Review: Cementville by Paulette Livers







Cementville has a breathtaking set up: 1969. A small Kentucky town, known only for its excellent bourbon and passable cement, direct from the factory that gives the town its name. The favored local sons of Cementville’s most prominent families all joined the National Guard hoping to avoid the draft and the killing fields of Vietnam. They were sent to combat anyway, and seven boys were killed in a single, horrific ambush.
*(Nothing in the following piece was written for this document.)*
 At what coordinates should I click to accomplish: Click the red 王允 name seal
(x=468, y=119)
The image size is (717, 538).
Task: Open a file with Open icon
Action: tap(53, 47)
The novel opens as the coffins are making their way home, along with one remaining survivor, the now-maimed town quarterback recently rescued from a Vietnamese prison camp. Yet the return of the bodies sets off something inside of the town itself —a sense of violence, a political reality, a gnawing unease with the future — and soon, new bodies start turning up around town, pushing the families of Cementville into further alienation and grief.
Presented as the Our Town of its time, we’ll meet Maureen, the young sister of a recently returned solider who attempts to document the strange changes going on in her town; Harlan O’Brien, a war hero just rescued from three years in a POW camp whose PTSD starts bending his mind in terrifying ways; Evelyn Slidell, the wealthy icon and oldest woman in town, a descendent of the its founders and no stranger to what grief does to a family; Giang Smith, the ‘war bride’ who flees the violence of Vietnam with her new American husband only to encounter echoes of it in her new home; and the notorious Ferguson clan, led by the violent Levon and his draft-dodging younger brother Byard, who carry a secret that could further tear the town apart.

With the Civil Rights Act only a few years old, a restless citizenry divided over the war, and the Women’s Movement sending tremors through established assumptions about family life, Cementville

provides a microcosm of a society shedding the old order and learning how to live with grief — a situation with resonant echoes concerning war and community still being confronted today.

Cementville is all the more remarkable because it is Paulette Livers first novel. The pace and intensity may lag a bit in the middle and drop off after the tragic events of 1969. Still, that is a minor reservations about what is overall a fine achievement, a rich, compellingly imaginative work that allows us to see into the private emotional lives of those who have lost love ones during a war.

The writing in this novel is stunning. I could smell, see, touch and taste the world of the characters, whether it was the green cool of the mountain or the dirt and rocks of a gravel yard. I could feel the heartache of the parents who lost their sons. To have such a dark story told so beautifully makes for a wrenchingly painful tour-de-force that thankfully leaves the reader with the true possibility of finding love again.